- EXERCISE
Return the lines between the one holding "Bookmark the Feb" and the one holding "pyautogui.click(x=33, y=175)", inclusive, exactly as they appear.
start RAW DATA
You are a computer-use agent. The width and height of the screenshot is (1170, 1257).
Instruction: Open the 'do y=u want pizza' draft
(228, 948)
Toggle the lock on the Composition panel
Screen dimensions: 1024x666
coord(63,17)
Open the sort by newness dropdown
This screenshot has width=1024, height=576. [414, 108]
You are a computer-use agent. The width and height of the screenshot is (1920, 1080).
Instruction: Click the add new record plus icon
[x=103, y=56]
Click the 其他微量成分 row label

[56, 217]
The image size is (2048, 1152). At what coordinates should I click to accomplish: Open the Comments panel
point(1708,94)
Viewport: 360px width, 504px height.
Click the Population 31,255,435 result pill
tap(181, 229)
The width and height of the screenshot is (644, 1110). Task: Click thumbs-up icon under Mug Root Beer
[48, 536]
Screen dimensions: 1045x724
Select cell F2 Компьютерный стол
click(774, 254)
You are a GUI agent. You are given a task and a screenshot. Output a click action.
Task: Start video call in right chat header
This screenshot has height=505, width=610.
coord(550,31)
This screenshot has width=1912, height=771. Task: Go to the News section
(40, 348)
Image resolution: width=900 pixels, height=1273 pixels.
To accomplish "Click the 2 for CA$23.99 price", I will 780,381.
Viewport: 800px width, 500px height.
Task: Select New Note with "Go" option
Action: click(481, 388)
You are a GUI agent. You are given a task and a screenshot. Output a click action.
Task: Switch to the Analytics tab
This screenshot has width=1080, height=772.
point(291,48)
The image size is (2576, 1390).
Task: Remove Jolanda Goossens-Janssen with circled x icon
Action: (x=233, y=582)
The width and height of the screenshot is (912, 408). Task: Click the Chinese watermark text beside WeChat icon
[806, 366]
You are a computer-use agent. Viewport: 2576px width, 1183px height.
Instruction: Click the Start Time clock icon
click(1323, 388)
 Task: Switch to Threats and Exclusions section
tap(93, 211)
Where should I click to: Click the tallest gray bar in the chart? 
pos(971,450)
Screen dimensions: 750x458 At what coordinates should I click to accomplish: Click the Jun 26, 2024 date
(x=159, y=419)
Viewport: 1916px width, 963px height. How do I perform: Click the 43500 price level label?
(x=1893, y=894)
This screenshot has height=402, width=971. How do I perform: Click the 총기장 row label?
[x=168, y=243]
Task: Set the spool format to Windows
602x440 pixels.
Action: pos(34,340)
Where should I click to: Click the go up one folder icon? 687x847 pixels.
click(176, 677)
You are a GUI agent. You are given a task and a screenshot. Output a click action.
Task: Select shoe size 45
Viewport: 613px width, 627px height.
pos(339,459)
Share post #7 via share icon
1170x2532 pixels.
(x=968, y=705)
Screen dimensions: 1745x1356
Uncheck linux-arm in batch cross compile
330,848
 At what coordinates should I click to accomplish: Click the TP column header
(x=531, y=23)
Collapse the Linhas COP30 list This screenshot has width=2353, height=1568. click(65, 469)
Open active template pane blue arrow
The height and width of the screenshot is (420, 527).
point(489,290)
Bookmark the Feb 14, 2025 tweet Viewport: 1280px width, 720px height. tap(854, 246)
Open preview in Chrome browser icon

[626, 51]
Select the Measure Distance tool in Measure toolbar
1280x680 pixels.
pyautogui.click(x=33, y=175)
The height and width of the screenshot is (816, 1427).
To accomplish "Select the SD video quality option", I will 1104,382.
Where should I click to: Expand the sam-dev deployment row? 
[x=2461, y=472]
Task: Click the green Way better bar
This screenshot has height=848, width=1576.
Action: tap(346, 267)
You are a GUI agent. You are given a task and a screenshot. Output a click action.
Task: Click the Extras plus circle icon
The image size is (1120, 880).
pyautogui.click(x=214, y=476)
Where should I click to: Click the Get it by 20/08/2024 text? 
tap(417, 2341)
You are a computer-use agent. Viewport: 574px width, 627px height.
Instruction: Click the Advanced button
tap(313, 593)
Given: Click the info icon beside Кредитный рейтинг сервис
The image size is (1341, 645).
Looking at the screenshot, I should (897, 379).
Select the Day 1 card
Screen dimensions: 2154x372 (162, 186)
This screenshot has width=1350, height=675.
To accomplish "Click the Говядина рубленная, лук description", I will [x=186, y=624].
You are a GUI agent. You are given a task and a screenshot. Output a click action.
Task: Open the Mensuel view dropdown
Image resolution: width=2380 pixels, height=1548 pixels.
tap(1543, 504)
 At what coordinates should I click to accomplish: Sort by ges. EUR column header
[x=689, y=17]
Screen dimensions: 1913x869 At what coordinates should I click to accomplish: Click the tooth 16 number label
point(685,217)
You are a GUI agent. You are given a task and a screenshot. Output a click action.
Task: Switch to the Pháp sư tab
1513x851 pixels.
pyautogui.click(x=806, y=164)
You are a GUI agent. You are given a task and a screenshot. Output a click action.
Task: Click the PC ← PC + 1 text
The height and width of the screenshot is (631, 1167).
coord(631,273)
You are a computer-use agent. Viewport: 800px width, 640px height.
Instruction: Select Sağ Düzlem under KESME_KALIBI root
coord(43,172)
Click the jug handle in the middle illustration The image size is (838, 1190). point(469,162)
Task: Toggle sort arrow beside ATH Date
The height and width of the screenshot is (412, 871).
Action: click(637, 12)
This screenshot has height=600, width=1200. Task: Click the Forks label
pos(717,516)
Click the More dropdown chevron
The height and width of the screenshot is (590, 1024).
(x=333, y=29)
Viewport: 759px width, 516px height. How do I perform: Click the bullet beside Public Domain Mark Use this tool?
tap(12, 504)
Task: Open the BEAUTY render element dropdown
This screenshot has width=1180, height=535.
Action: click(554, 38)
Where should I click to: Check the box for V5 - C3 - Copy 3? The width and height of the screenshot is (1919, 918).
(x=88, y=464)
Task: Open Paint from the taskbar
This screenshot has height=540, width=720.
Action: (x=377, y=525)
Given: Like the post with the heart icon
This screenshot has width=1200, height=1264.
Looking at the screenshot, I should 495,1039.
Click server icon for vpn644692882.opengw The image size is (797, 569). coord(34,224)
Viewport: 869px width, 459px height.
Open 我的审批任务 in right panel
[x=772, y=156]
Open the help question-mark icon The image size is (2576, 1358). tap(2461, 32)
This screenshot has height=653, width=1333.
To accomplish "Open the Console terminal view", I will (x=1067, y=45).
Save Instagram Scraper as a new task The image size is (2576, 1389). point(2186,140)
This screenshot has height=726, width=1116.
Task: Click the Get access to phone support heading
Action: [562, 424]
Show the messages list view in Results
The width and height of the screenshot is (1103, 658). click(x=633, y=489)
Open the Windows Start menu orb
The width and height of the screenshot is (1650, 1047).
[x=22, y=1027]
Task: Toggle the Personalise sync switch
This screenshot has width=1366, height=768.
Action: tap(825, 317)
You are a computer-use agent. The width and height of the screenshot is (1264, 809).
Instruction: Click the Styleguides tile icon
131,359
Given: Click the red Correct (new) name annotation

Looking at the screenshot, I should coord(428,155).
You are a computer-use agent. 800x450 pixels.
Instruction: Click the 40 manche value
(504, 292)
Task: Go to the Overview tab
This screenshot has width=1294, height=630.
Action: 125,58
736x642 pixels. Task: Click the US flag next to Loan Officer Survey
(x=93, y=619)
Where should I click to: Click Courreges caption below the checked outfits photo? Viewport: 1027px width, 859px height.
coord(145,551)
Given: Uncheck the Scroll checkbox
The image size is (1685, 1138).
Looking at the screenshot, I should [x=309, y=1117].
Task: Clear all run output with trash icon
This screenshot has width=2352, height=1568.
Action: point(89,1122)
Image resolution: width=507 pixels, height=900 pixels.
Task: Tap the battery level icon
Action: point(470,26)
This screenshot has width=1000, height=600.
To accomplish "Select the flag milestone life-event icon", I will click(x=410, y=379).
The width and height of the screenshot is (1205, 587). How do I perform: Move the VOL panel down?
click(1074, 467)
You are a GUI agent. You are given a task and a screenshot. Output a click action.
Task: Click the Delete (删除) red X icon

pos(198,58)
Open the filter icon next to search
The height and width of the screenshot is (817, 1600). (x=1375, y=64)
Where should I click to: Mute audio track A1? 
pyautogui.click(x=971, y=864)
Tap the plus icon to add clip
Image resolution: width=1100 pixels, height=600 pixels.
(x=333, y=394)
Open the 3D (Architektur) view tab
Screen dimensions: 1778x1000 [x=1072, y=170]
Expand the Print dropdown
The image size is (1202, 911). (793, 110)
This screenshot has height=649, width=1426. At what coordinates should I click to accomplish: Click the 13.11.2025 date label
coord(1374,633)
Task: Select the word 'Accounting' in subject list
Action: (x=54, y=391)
end RAW DATA
- SOLUTION TO THE PROBLEM
Bookmark the Feb 14, 2025 tweet Viewport: 1280px width, 720px height. tap(854, 246)
Open preview in Chrome browser icon

[626, 51]
Select the Measure Distance tool in Measure toolbar
1280x680 pixels.
pyautogui.click(x=33, y=175)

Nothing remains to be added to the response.